__EXERCISE INPUTS__.
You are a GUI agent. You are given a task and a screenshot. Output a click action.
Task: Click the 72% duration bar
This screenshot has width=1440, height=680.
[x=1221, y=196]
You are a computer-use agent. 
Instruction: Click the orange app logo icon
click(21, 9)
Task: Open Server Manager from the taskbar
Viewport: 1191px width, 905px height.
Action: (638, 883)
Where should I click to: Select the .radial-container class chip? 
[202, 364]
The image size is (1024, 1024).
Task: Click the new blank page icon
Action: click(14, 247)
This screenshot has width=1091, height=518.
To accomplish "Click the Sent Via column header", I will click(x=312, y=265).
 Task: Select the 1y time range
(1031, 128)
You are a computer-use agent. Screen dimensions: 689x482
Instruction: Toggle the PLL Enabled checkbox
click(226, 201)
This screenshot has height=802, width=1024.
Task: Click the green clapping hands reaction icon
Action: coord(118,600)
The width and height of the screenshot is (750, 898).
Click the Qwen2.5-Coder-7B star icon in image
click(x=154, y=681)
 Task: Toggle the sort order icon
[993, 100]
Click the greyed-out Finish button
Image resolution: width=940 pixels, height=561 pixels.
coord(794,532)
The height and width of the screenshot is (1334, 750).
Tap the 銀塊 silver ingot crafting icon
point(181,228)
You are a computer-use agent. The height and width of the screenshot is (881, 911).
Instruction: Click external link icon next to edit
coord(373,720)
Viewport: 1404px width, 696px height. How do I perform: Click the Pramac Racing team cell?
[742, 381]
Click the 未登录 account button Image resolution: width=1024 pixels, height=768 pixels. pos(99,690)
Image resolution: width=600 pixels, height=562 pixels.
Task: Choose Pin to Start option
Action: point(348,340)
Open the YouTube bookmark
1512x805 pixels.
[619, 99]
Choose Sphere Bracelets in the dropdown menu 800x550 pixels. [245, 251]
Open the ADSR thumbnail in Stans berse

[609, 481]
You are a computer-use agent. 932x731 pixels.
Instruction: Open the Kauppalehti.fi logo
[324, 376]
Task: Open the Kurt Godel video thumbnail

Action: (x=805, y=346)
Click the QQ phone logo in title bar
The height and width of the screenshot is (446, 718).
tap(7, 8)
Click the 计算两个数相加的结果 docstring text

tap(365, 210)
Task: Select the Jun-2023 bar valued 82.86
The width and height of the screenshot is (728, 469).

__EXERCISE__.
The answer must be every line of the listing that holds the word "computer".

__ANSWER SPACE__.
You are a computer-use agent. 
You are a computer-use agent. Screen dimensions: 689x482
You are a computer-use agent. The height and width of the screenshot is (881, 911).
You are a computer-use agent. 932x731 pixels.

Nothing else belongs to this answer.